Surreal Building Design: Keep Reading
I live in a decent apartment building in a decent neighborhood in downtown Moscow. So, it came as a shock when my family and I discovered in June that the hot water to the building had been disconnected because a vacationing neighbor on the fifth floor had sprung a leak in his hot water line. Because there were no per-apartment water valves, the hot water to the whole building had to be cut off.
Mind you, in June Moscow is still a cool place (the heatwave hit in late July). The pipes in the ground were rather cold. This made taking showers an endurance test of some sort. The cold transformed the skin into an inverse golfball with all the goose bumps. I comforted myself by swearing that the cold water was somehow good for the soul and focused on that during the brief showers.

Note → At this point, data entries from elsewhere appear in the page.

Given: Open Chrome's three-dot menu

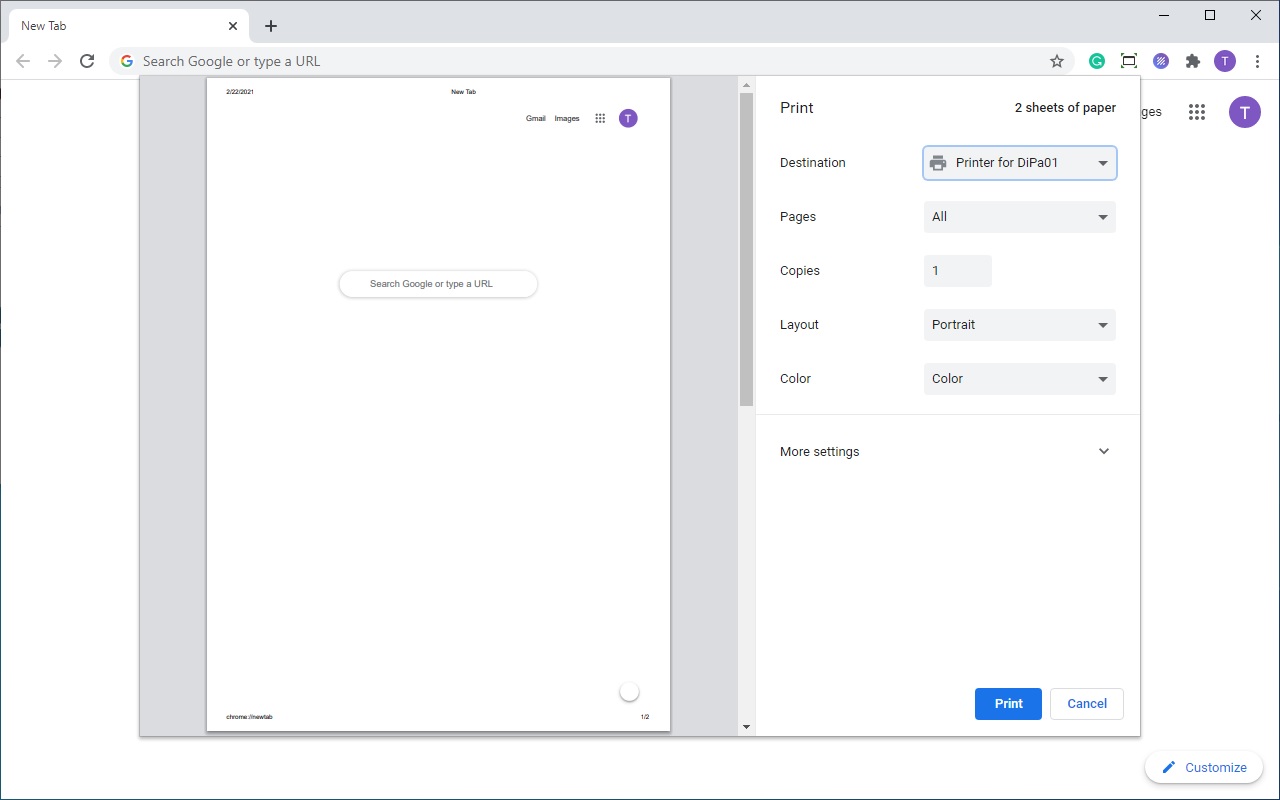Looking at the screenshot, I should [x=1257, y=61].
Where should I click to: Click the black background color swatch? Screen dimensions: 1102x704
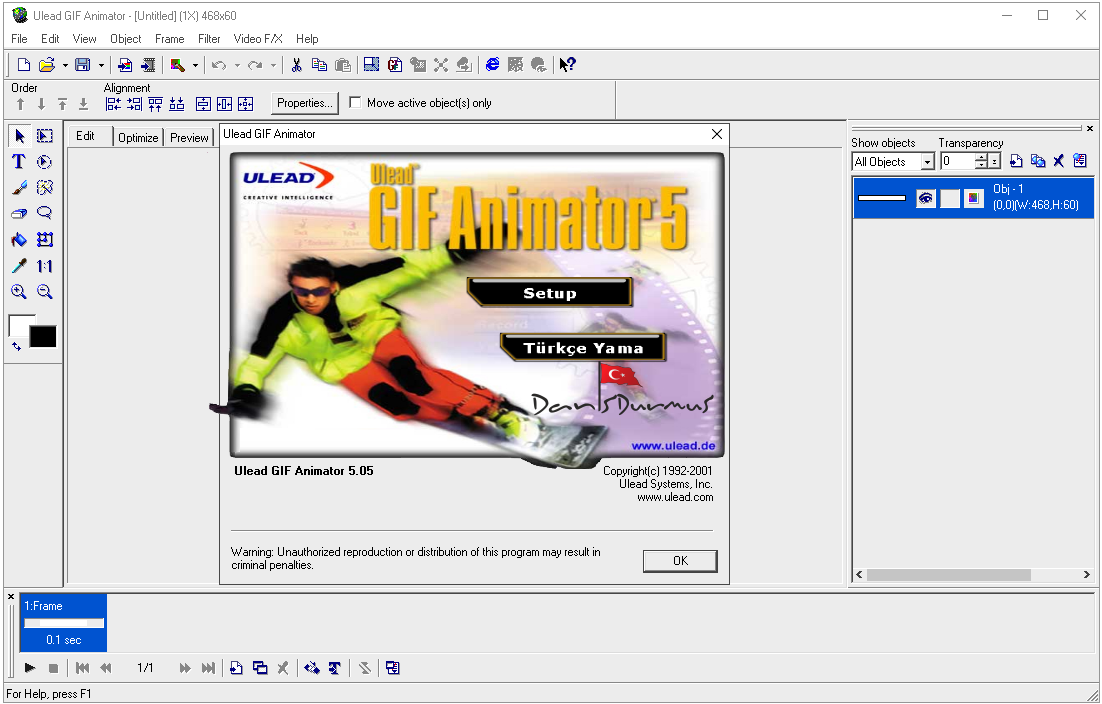pyautogui.click(x=43, y=337)
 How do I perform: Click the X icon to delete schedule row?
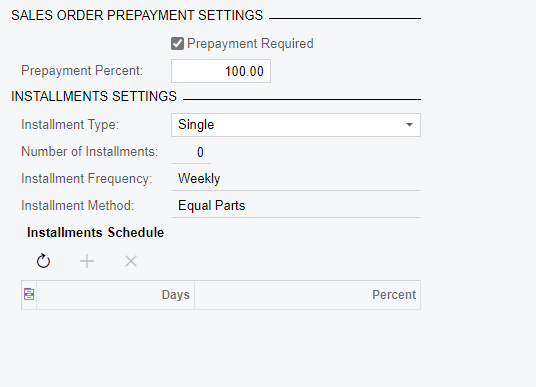(x=131, y=261)
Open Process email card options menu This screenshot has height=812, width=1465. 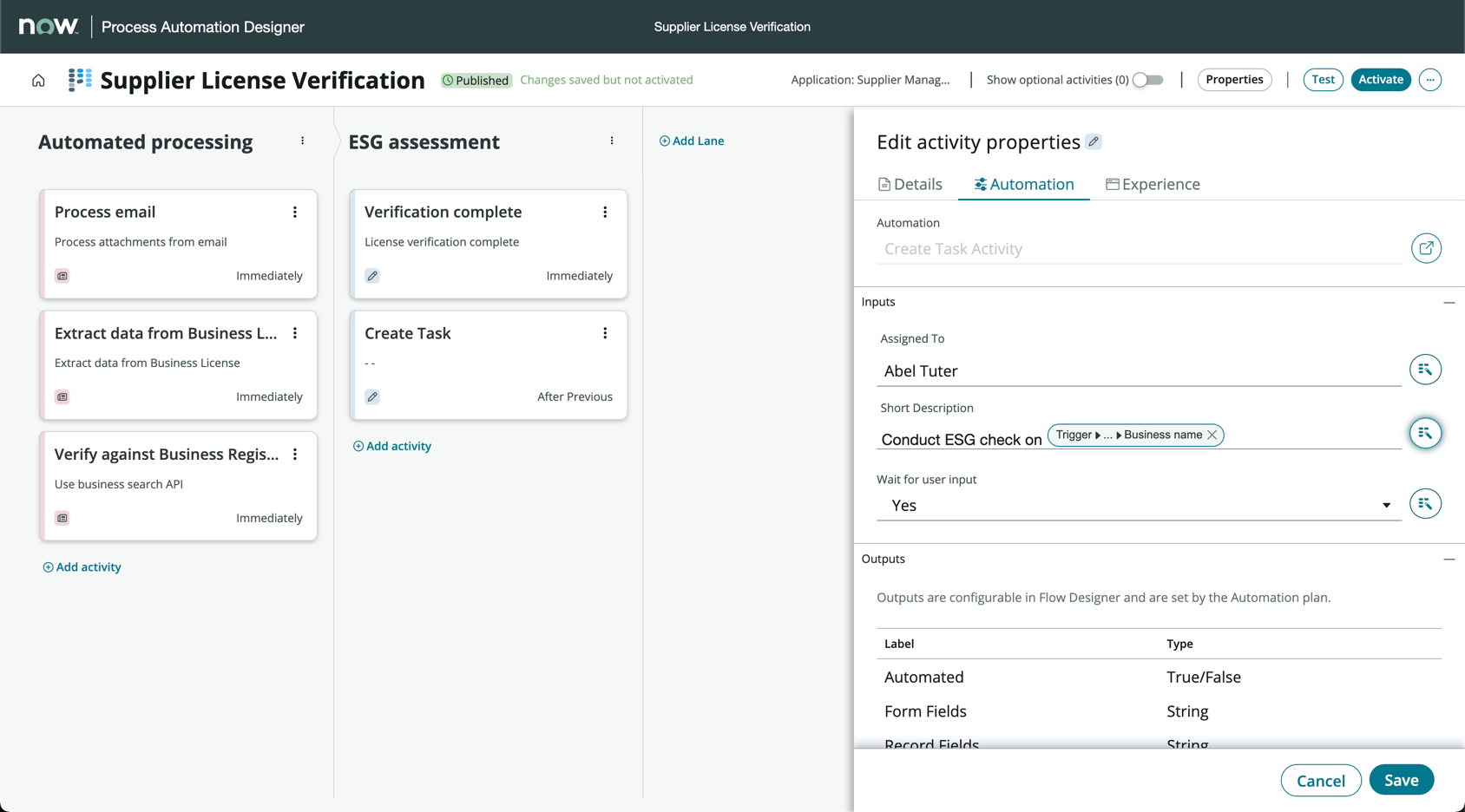pyautogui.click(x=295, y=213)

Cold Water: Tough on Body, Good for Soul
After three weeks, the vacationer came home. A plumber summarily fixed the leak. Hot water was thus restored to the building ... for a short while.
Russian cities have a summer ritual. Part of the Soviet design was to distribute heat centrally in cities. Every house has a host of heat radiators powered by the hot water pumped throughout the city by municipal governments. To service these mains, the city shuts off the hot water for about two weeks every summer. Luckily, the second outage corresponded with the heatwave, thus making the cold showers (actually lukewarm as the ground burying the pipes had heated up to some degree) rather pleasant.
Given this history, you will understand my utter surprise when I returned home on Wednesday to find nothing but hot water running through the pipes - both cold and hot. Washing hands became a speed challenge: The question was just how clean hands could get before there were totally disinfected by the scalding water. My daughters - to their delight - gave up brushing their teeth. And showers had to be taken at the gym.
I could not figure out this mystery until a mysterious (and drunk) utility man came by last night, knocked on the door, and asked to inspect our pipes to resolve the new hot water problem. He claimed that he had inspected every apartment in the building and had narrowed the problem to our quarters. I was now sure that he was both drunk and insane, but I let him in anyway with a hope for solution.
He asked for the main water valve in our apartment. I showed it to him and explained that I was sure that neither I nor my family had touched it because it was buried deep in a closet. After a hiccup, he put on his thinking hat, traced a pipe to the nearest bathroom, and asked if anyone had taken a shower there. I attested that I had. He then adjusted the hot water valve in the shower, let the water flow, and disappeared for few minutes.
I presumed that he had gone away for another shot of vodka or perhaps something even more psychotropic given his bizarre behavior. I was proven wrong. He returned with a "eureka" look on his face. He said that the problem was solved and that he had verified it in other apartments. Then he admonished me never to touch the hot water valve in my shower again because, somehow, that little valve controls the hot water for the entire apartment building.
Little Valve, Big Consequence
As I said, I never cease to be amazed by building design in Moscow. And I still think that the drunk utility man is insane.